### Instructions for the task
Extract the lines from the first one in the records below through the line containing "You are a computer-use", keeping both ends and leaving out any pictures.

### Information supplied
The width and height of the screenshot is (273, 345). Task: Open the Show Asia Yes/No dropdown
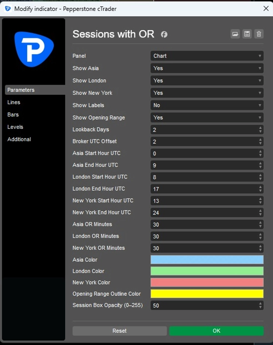(x=207, y=68)
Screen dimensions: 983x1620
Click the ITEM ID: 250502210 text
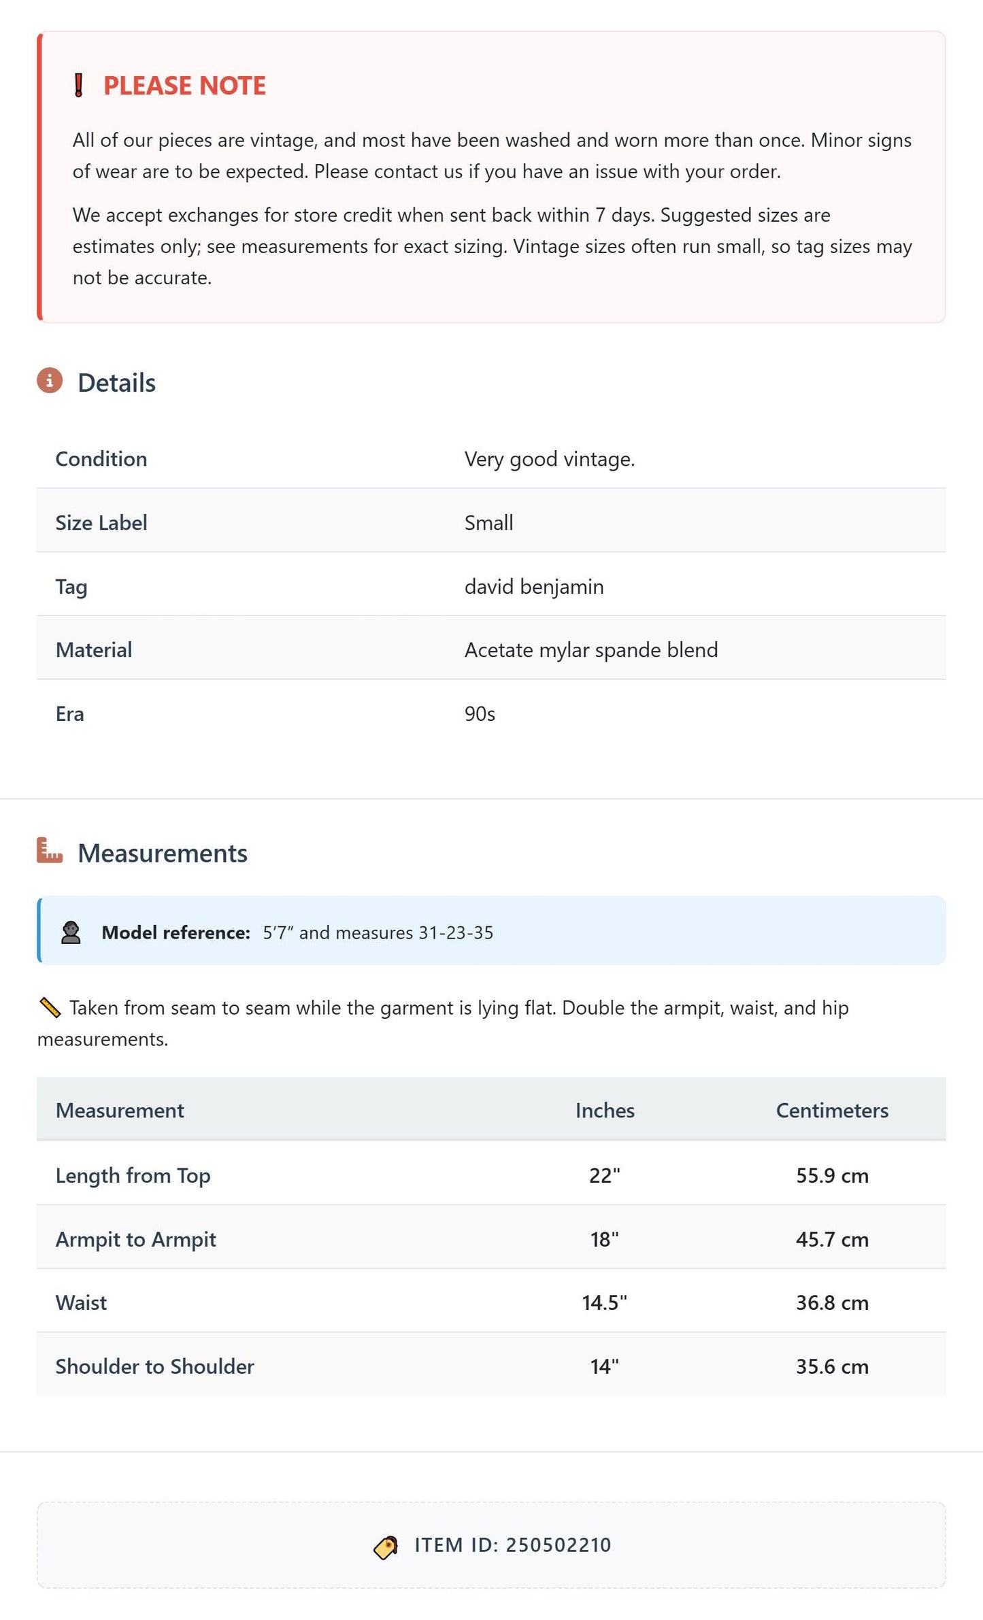tap(513, 1545)
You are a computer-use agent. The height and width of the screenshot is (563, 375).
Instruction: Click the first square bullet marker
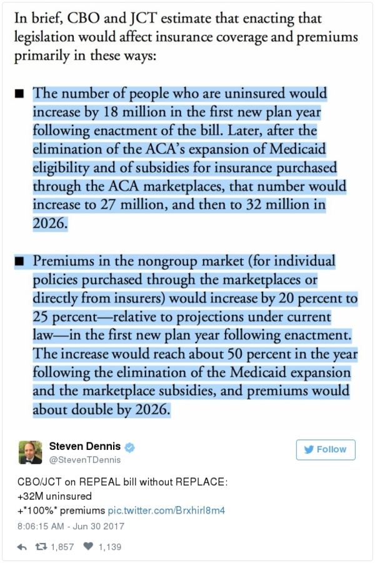(x=20, y=94)

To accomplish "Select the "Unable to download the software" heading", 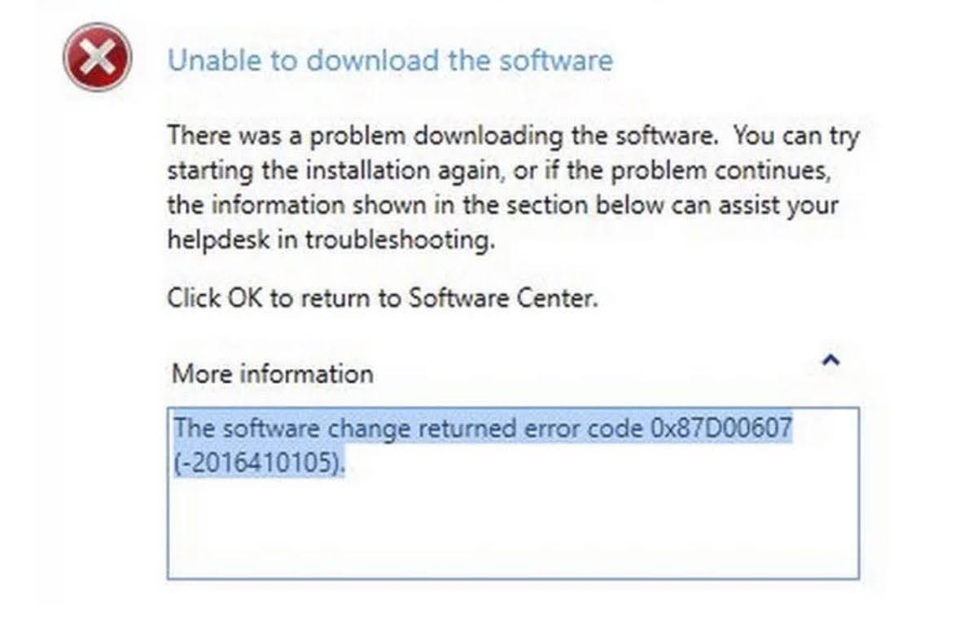I will point(389,60).
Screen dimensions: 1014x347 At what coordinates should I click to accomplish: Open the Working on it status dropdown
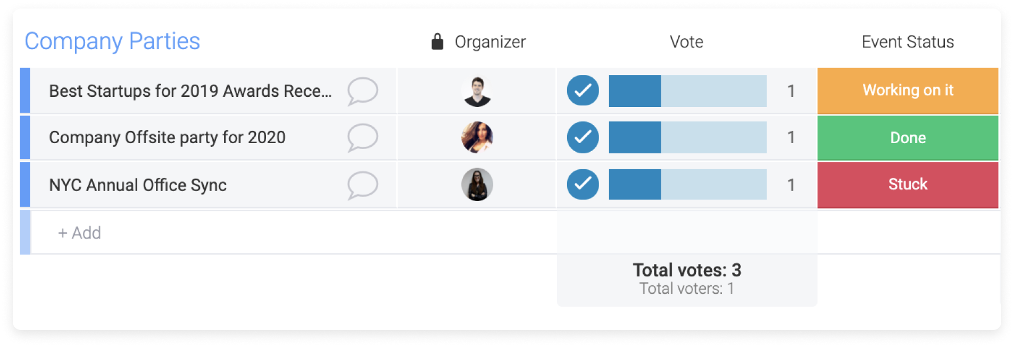pyautogui.click(x=908, y=90)
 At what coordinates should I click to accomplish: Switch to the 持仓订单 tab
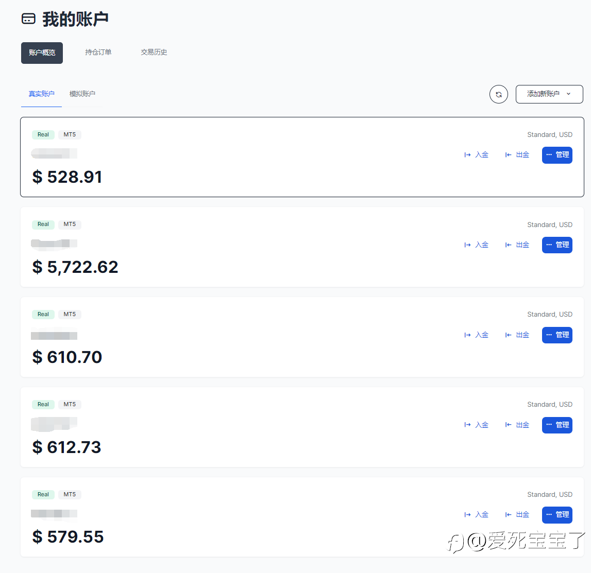click(98, 53)
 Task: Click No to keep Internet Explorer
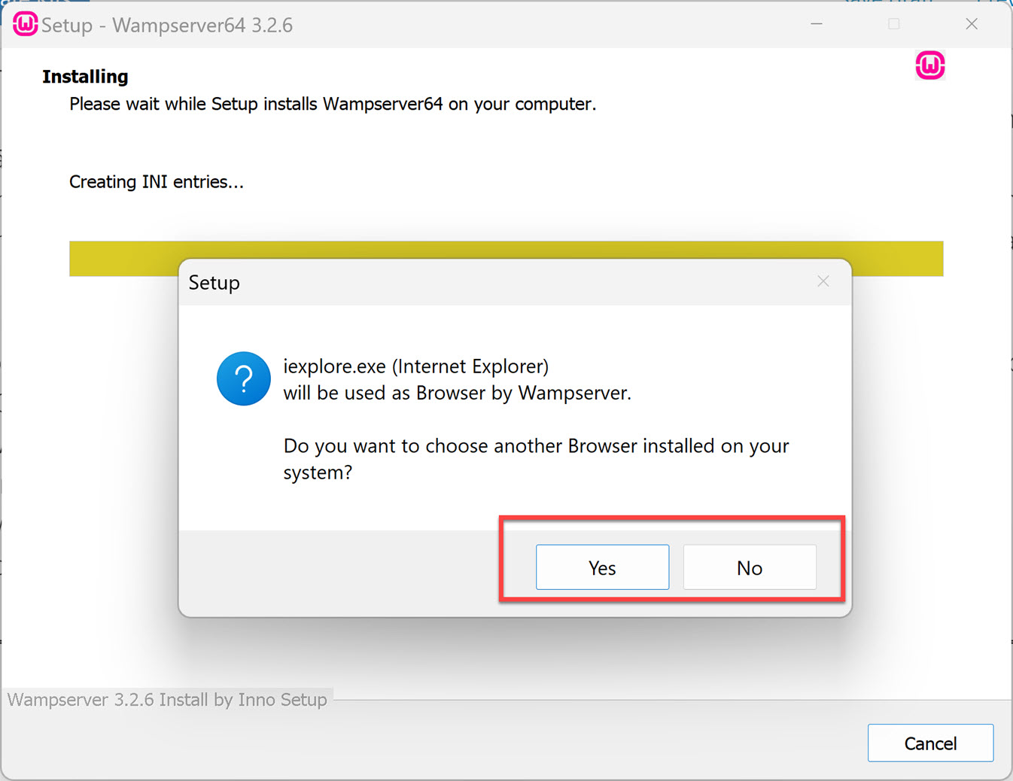tap(749, 567)
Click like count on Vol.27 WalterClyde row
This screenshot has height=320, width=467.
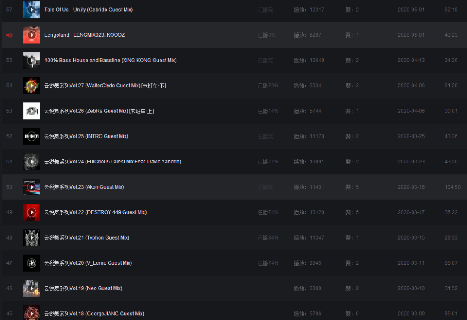[352, 86]
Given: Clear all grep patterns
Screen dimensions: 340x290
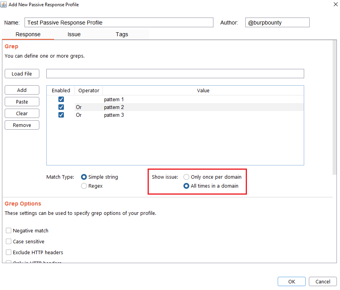Looking at the screenshot, I should (x=22, y=113).
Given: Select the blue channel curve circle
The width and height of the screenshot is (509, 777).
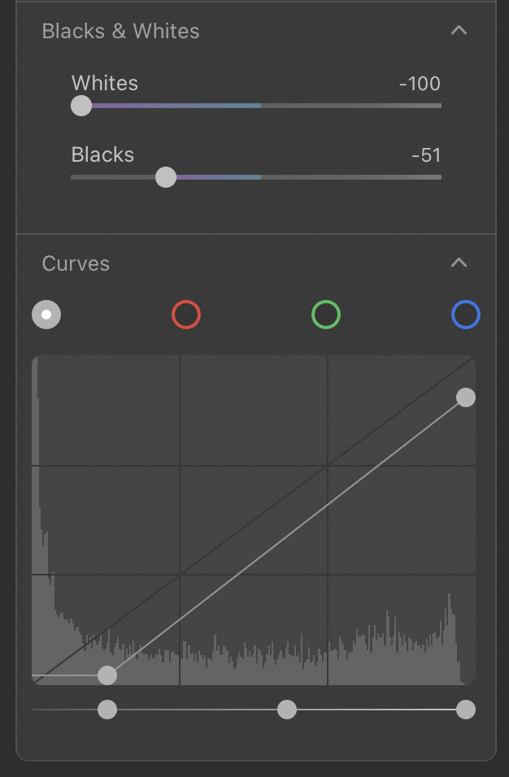Looking at the screenshot, I should pyautogui.click(x=465, y=315).
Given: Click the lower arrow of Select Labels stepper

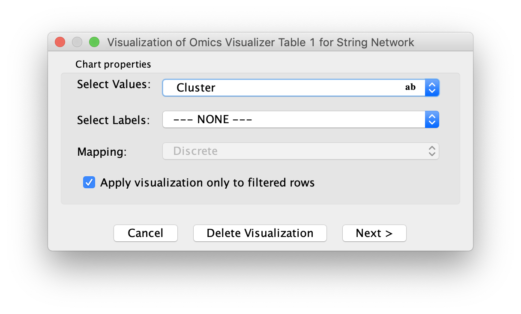Looking at the screenshot, I should 432,122.
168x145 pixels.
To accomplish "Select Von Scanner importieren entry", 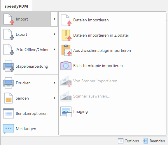I will pyautogui.click(x=112, y=81).
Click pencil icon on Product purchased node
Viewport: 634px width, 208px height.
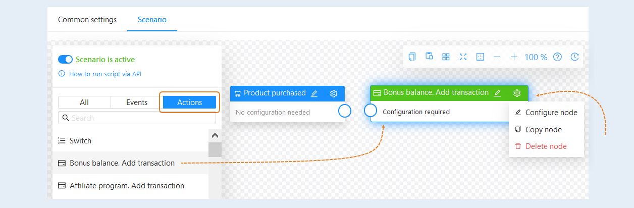pos(314,93)
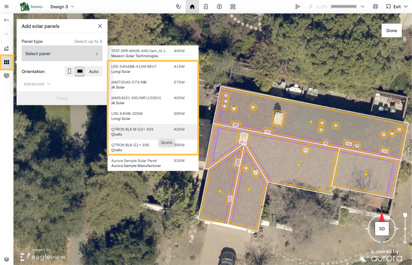Open the battery storage mode icon
Image resolution: width=412 pixels, height=265 pixels.
206,6
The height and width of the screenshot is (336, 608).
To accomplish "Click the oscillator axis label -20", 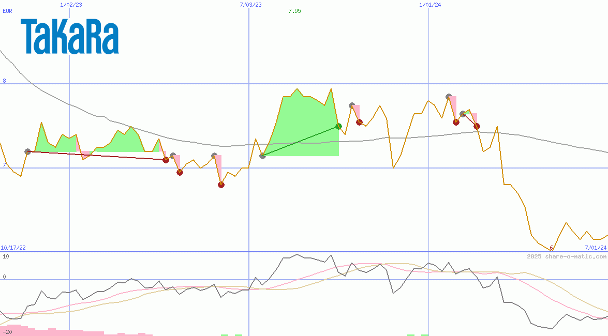I will (7, 331).
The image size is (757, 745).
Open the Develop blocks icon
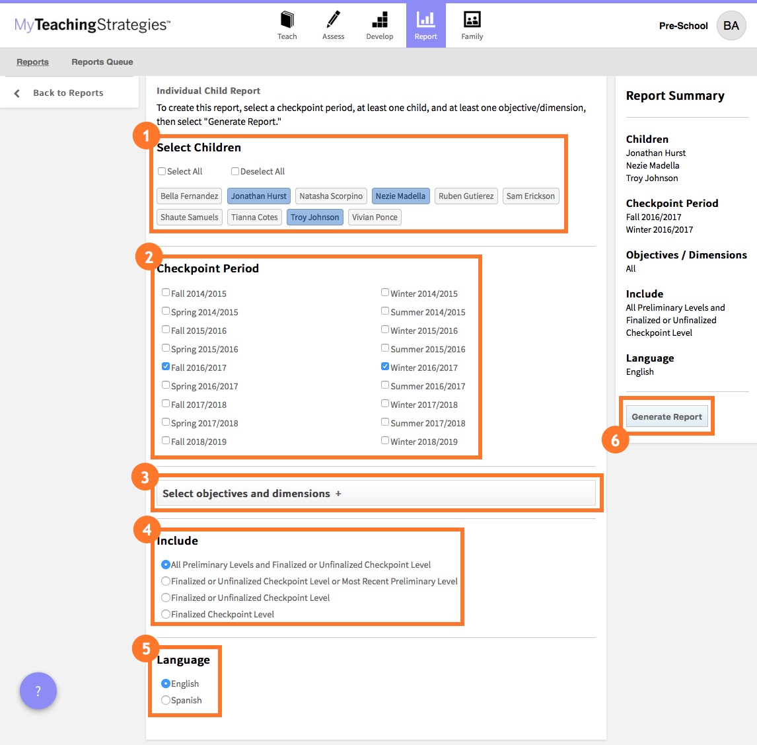(x=379, y=20)
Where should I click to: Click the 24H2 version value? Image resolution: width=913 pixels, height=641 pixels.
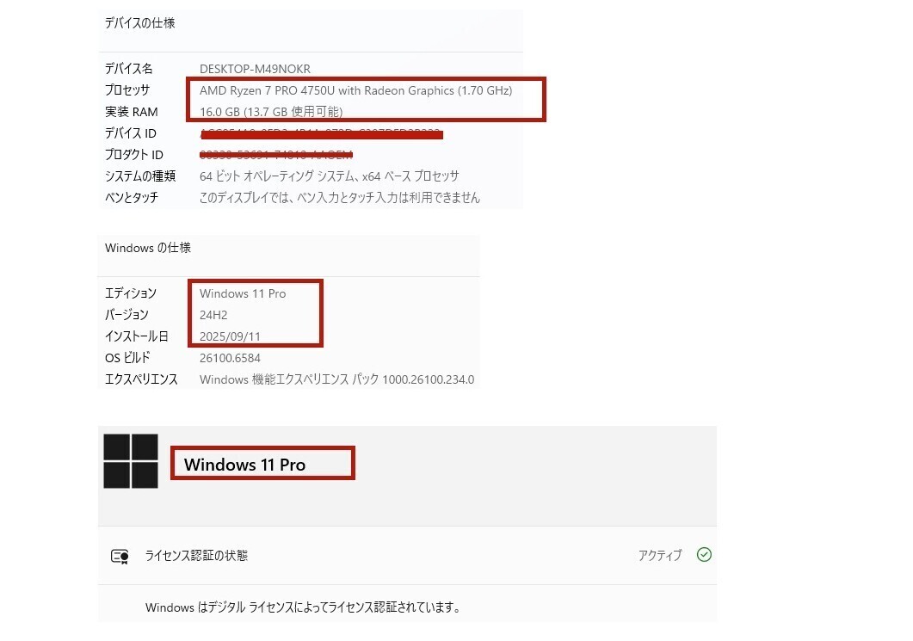[213, 316]
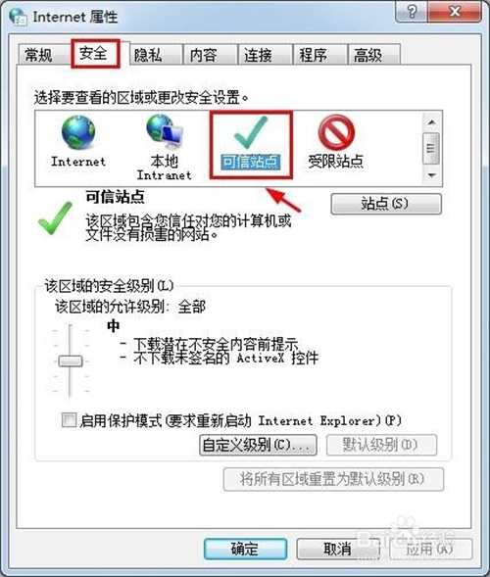This screenshot has width=490, height=577.
Task: Click the large green checkmark beside 可信站点 description
Action: (x=55, y=217)
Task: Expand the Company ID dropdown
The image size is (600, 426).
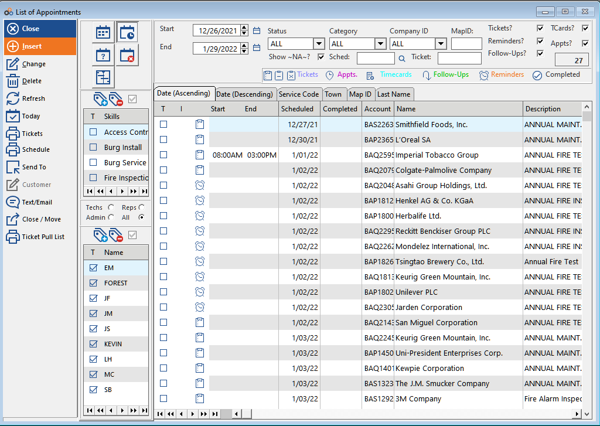Action: point(441,44)
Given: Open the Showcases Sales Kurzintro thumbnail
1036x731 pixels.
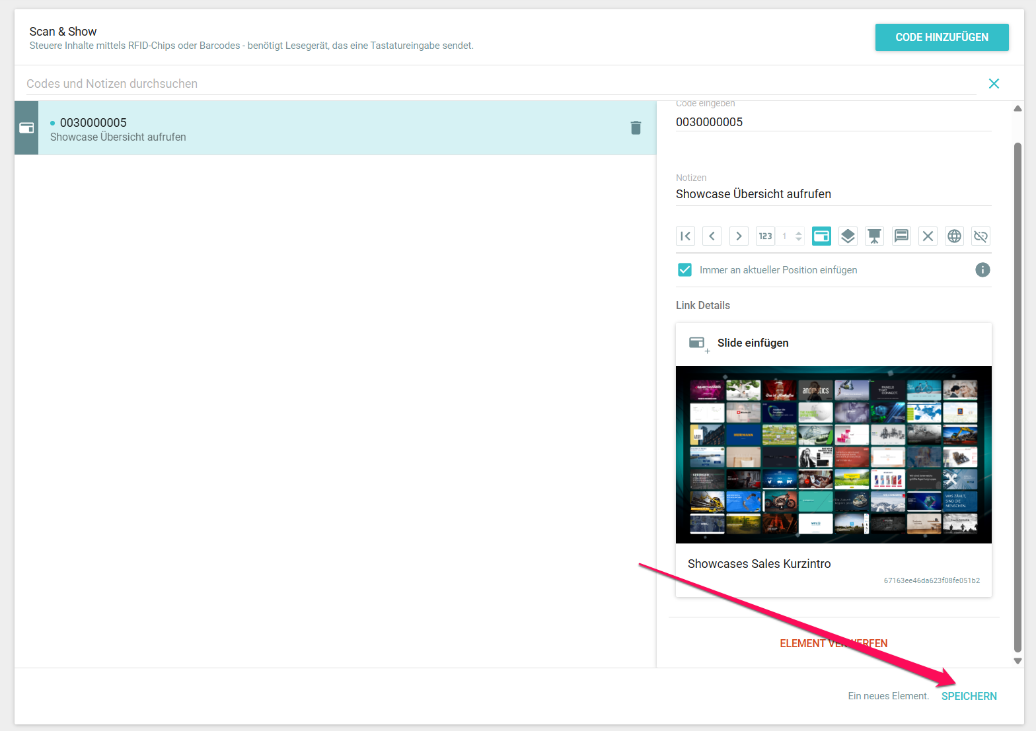Looking at the screenshot, I should (833, 454).

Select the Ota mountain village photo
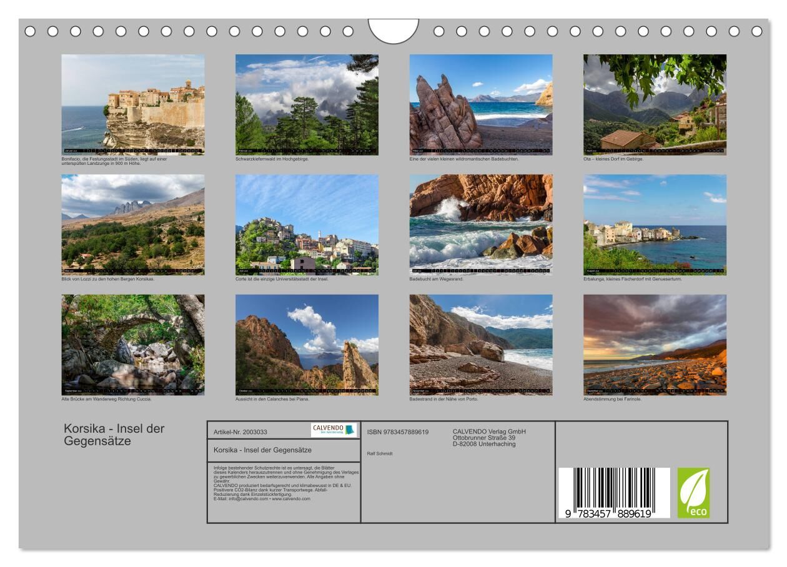[655, 104]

### Answer box
The width and height of the screenshot is (273, 345). Task: Open the Show Asia Yes/No dropdown
(x=207, y=68)
Screen dimensions: 983x1620
Click the ITEM ID: 250502210 text
tap(513, 1545)
You are a computer-use agent. The height and width of the screenshot is (563, 375).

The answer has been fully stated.